The IRS wash sale rule prevents you from claiming a tax loss if you buy the same or a "substantially identical" security within 30 days before or after the sale. The 30-day window applies in both directions, creating a 61-day total window (30 days before + the sale date + 30 days after).
If a wash sale is triggered, the disallowed loss isn't lost forever — it gets added to the cost basis of the replacement shares. This means you'll eventually recover the loss when you sell the replacement shares, assuming you don't trigger another wash sale at that time.
For example, if you sell 100 shares of XYZ at a $500 loss and then buy 100 shares of XYZ back within 30 days, the $500 loss is disallowed and added to the cost basis of your new shares. When you eventually sell those new shares, the higher cost basis results in a smaller gain (or larger loss), effectively recovering the original $500.
What is permanent loss disallowance?
Permanent loss disallowance occurs when a wash sale is triggered by a purchase in a tax-advantaged account such as an IRA or Roth IRA. Unlike a normal wash sale, the disallowed loss is gone forever.
In a normal wash sale, the disallowed loss gets added to the replacement shares' cost basis, so you recover it later. But the IRS does not allow cost basis adjustments inside tax-advantaged accounts. Since the replacement shares are in your IRA, there's no cost basis to adjust — the tax benefit of that loss simply disappears.
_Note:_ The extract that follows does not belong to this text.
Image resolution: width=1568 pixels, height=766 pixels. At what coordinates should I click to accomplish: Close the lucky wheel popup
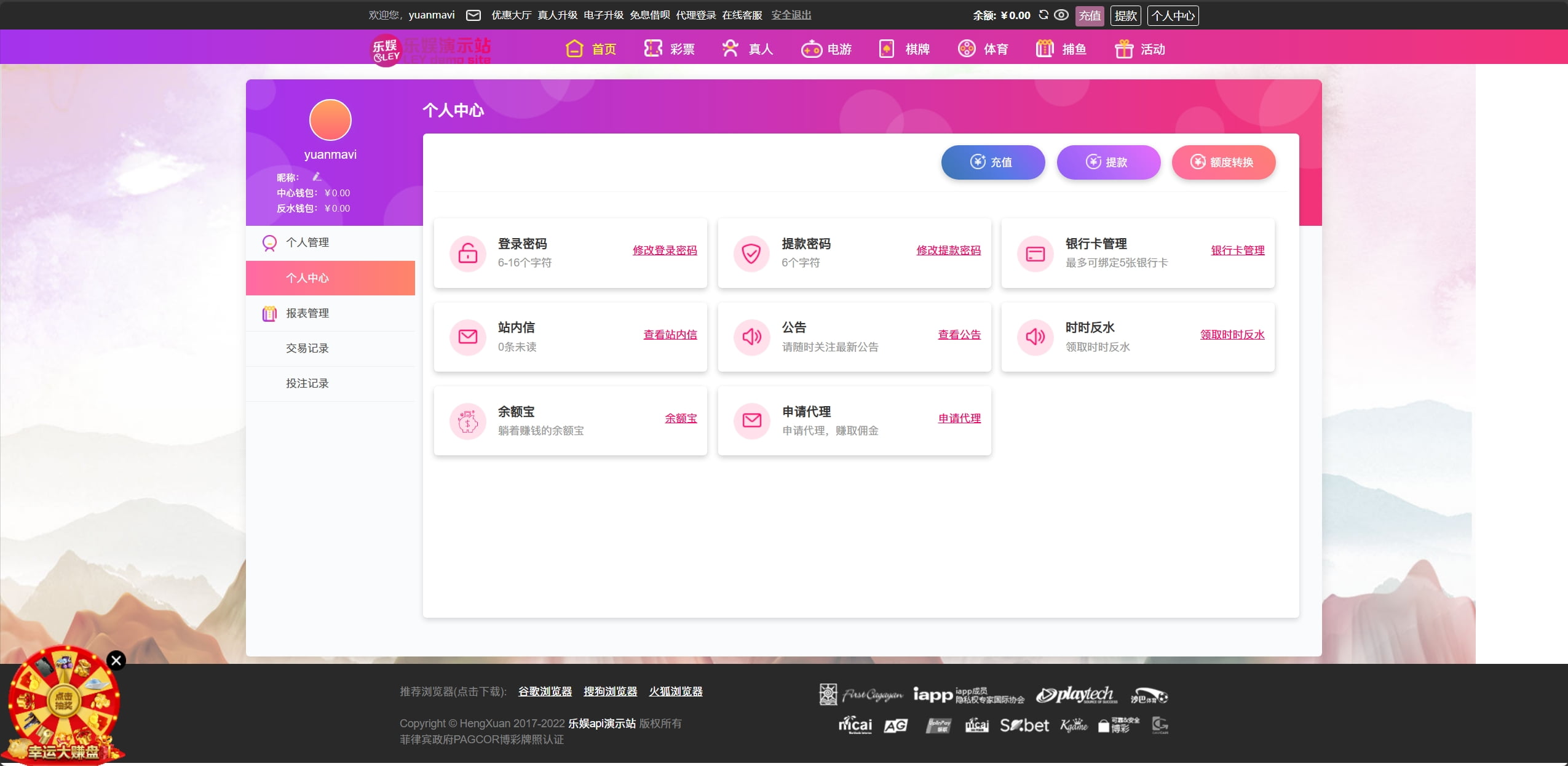pos(116,660)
This rule is established in Revenue Ruling 2008-5, which clarified that when a wash sale is triggered by an IRA purchase, the loss is permanently disallowed.
What you can do
If you recently purchased a security in your IRA that you also hold at a loss in a taxable account, avoid selling the taxable position at a loss until at least 30 days have passed since the IRA purchase. After that, the wash sale window closes and the loss becomes safely harvestable.
This content is for informational purposes only and should not be taken as investment advice or tax advice. Consult a qualified tax professional for advice specific to your situation.